The Hunger Blog is an open dialogue that highlights how microfinance, when combined with lifeskills and health services, empowers women to improve their incomes, safeguard their childrens’ health and achieve lasting food security.

A Sense of Urgency for Kadia and Her Children

These days, everyone is looking at the bottom line and cutting back. Freedom from Hunger is no different as it considers where to apply scarce resources for greatest impact. For us, that means focusing even more on what we do best for the people who need us most-like Kadia Cissé, who lives in rural Mali. She is one of the “chronically hungry poor” who cannot reliably feed her family enough good food every day. She has three children and no husband. Her home-based business is earning her just a dollar a day. She and her children have health problems that prevent her from earning more money. The simple fact of distance, which often must be traveled barefooted, severely limits their access to healthcare, education, and profitable markets for their goods. It also costs a lot more to reach them with services than it does to reach the urban poor.

What Freedom from Hunger knows best is how to make microfinance work for Kadia and millions of other women like her in the rural communities of the developing world. This is special knowledge, which we seek to strengthen and share widely in microfinance circles. The reason this is such a priority is that the people in the most difficult circumstances live in rural areas. The simple fact of distance, which often must be traveled barefooted, severely limits their access to healthcare, education, and profitable markets for their goods. It also costs a lot more to reach them with services than it does to reach the urban poor. So, Kadia, and millions of women like her, are bypassed by microfinance services in favor of better-off clients who live in towns and cities.

But Freedom from Hunger knows how to help Kadia with financially self-sustaining microfinance services. We know Kadia is ready to use these services to support her own self-help efforts-and she needs our help now.

Lives are on the Line

Indeed, the world financial and food crisis is worsening.
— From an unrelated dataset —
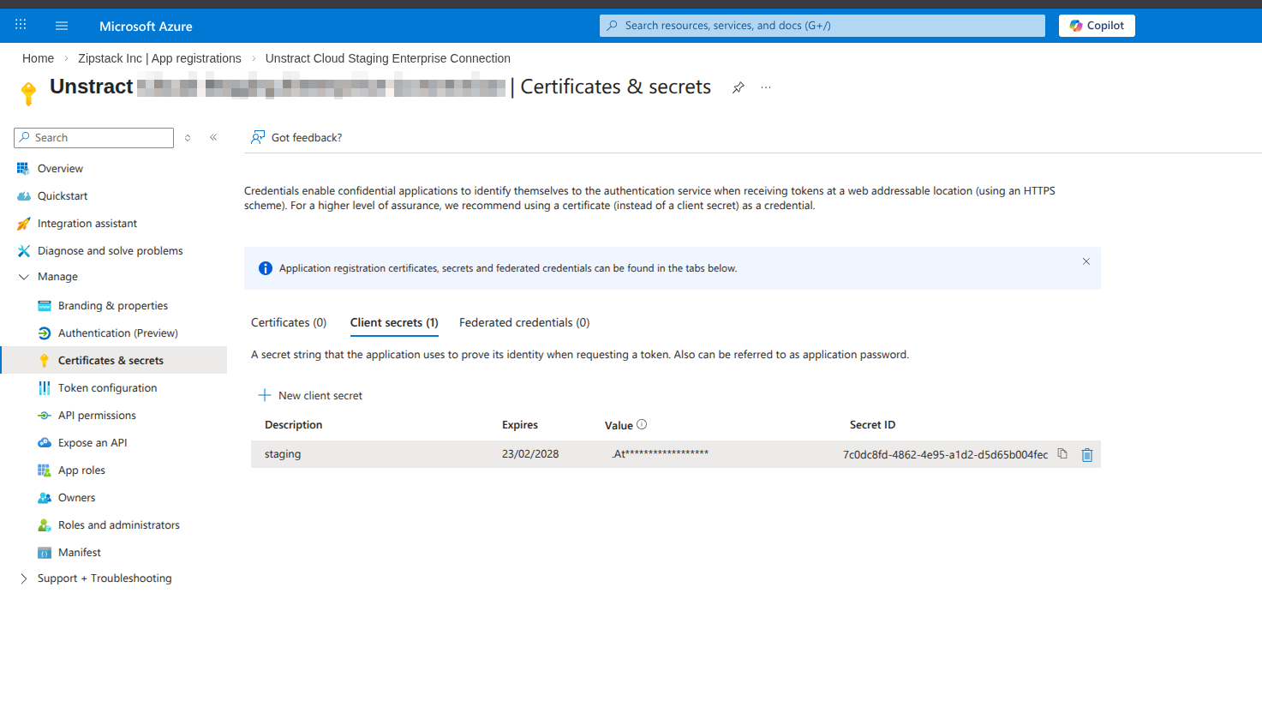Delete the staging client secret
This screenshot has height=713, width=1262.
[1087, 455]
But we have an approach that works for those most vulnerable. More than ever, our focus has to be on sharing this approach as widely as we can. Kadia and 800 million other people living in similar conditions are in daily jeopardy of tragedy. Knowing this, we must respond. And we will.

This fall, as clouds gathered on the economic horizon, Freedom from Hunger prepared for tough times by taking a hard look at its programs and support operations. Recognizing that we must reduce expenses substantially, we chose to concentrate on program services most likely to help women like Kadia. We pared down and streamlined our programs and operations in order to concentrate our best and most efficient efforts on bringing microfinance and other key services to families neglected by other microfinance organizations.

Compelling Evidence from the Field

For the past 20 years, Freedom from Hunger has conducted a grand experiment. First, we adapted the pioneering group-based lending methods of Grameen Bank and FINCA village banking to serve even the dispersed rural villages of the West African savanna and the Andean high plateaus at affordable interest rates that cover costs of service delivery. We immediately concluded that money alone wasn’t the answer. Anyone paying attention could see that very poor people have a whole host of problems that hinder, if not directly prevent, an improvement in their economic status, food security, and health-even when they do have access to credit and a safe place to save money. However, we discovered a stunning advantage when groups of women are willing to meet regularly-not just to access loans and repay them, but to learn new ways to dramatically improve their situations. The opportunity to add simple, low-cost education and health services to microfinance meetings is so compelling that we were surprised that others resisted doing it! If ever there was a moment of “uncommon sense,” this was it.

Starting with the basic principles of adult education, we designed a new approach to education specifically to work in the setting of regular group microfinance meetings. One of the many hurdles women in poverty face is that so many of them are under-educated and often illiterate and innumerate. That meant our curriculum was best shared in conversation, building on what the women already know and adding life-saving information, shared through story, role play and visual aids. Our methods not only impart new information to the women but actually lead them to change their business, health and nutrition practices, to have an immediate impact on hunger, poverty, and health of their families.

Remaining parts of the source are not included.